*TASK TO CARRY OUT*. Provide an exact copy of the data, excluding the images.

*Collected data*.
========================================
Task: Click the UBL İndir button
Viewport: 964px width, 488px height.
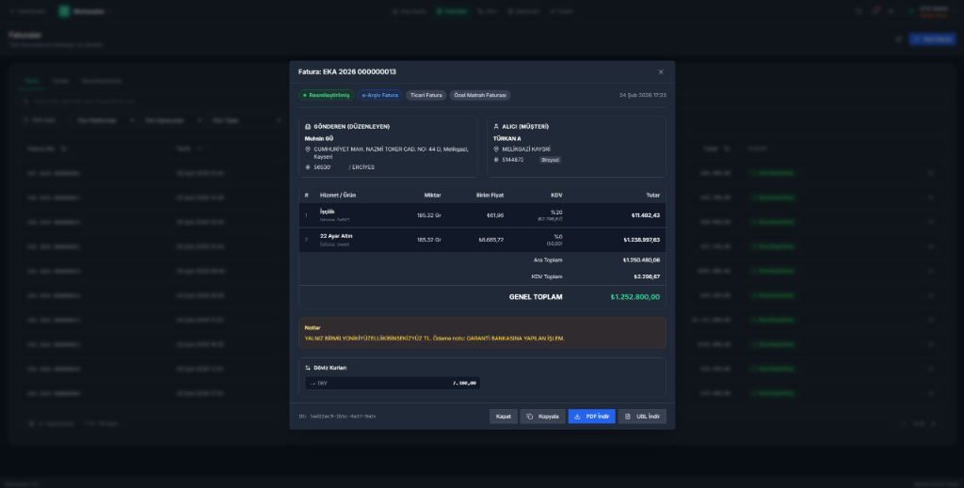Action: [x=642, y=416]
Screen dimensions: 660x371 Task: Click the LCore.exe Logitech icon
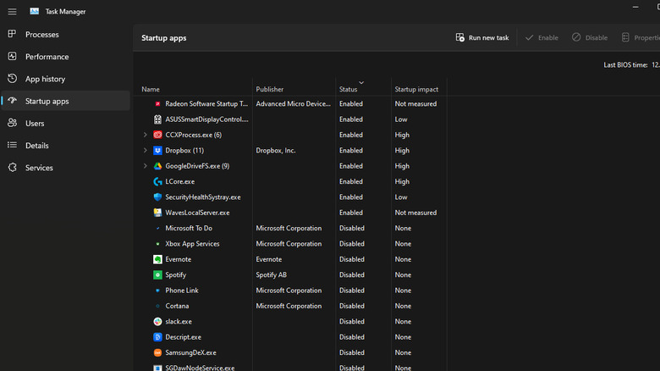point(157,181)
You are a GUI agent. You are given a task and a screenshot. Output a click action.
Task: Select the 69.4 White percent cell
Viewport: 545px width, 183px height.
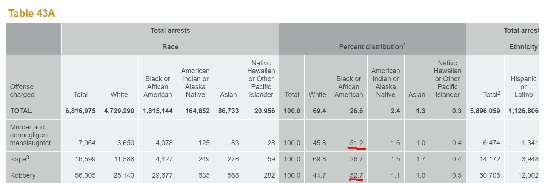pos(317,111)
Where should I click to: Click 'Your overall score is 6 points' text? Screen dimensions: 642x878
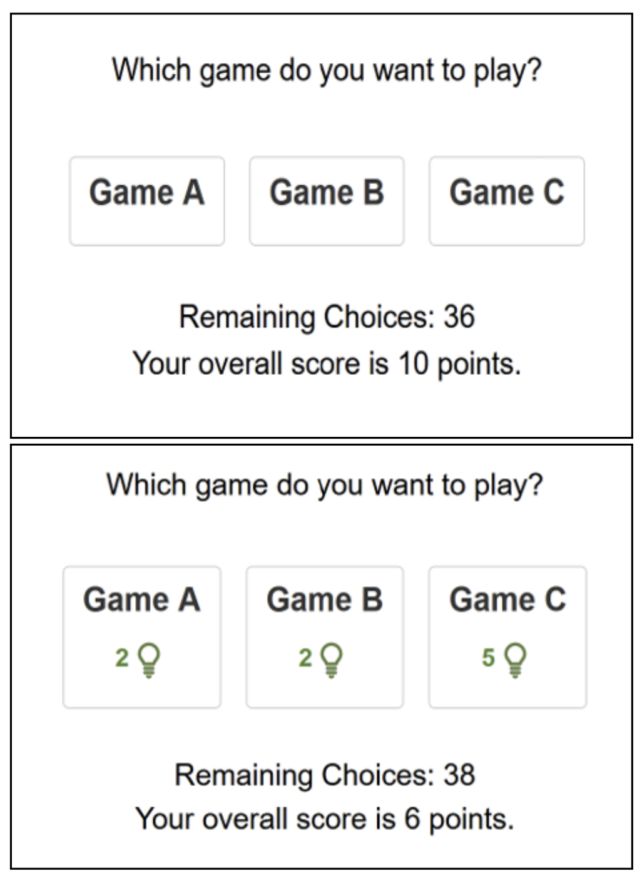pyautogui.click(x=325, y=819)
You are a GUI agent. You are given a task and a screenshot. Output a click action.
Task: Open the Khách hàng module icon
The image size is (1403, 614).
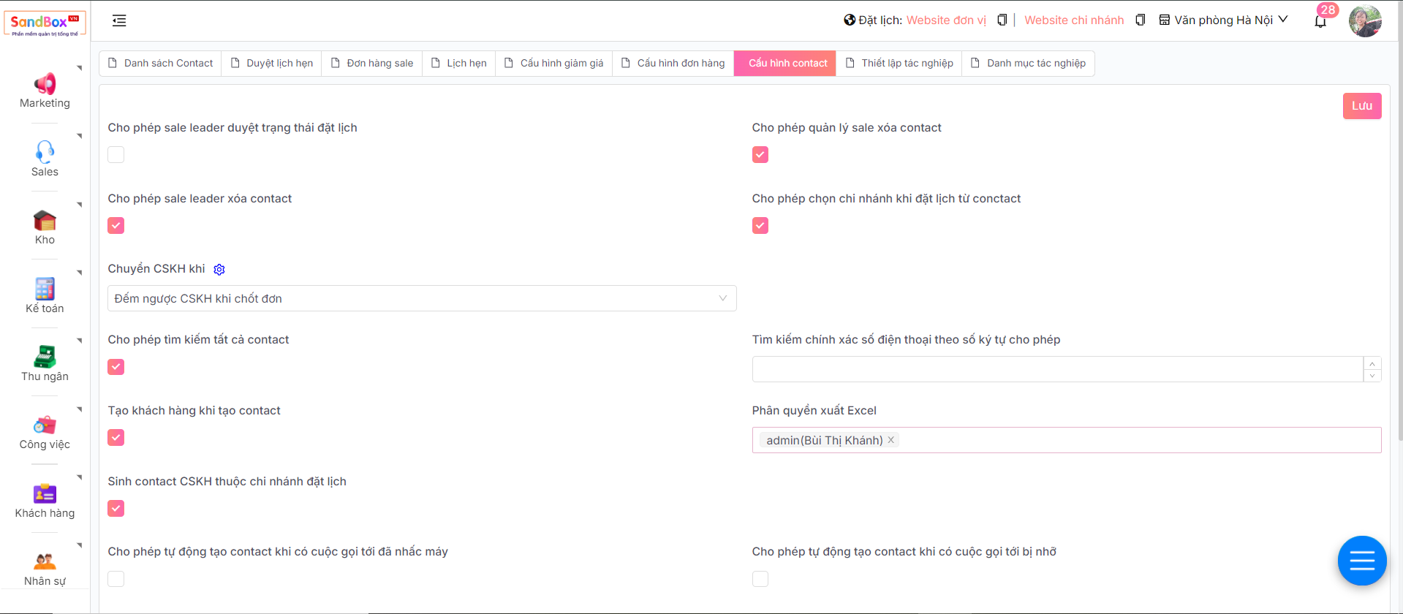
========================================
*RESPONSE TO THIS EXERCISE*.
Task: Click the UBL İndir button
Viewport: 964px width, 488px height.
Action: [x=642, y=416]
Screen dimensions: 660x371 Task: Click the LCore.exe Logitech icon
point(157,181)
You are a GUI agent. You are given a task and a screenshot. Output a click action.
Task: Select the 69.4 White percent cell
Viewport: 545px width, 183px height.
pos(317,111)
Where should I click to: Click 'Your overall score is 6 points' text? Screen dimensions: 642x878
pyautogui.click(x=325, y=819)
You are a GUI agent. You are given a task and a screenshot. Output a click action.
Task: Open the Khách hàng module icon
The image size is (1403, 614).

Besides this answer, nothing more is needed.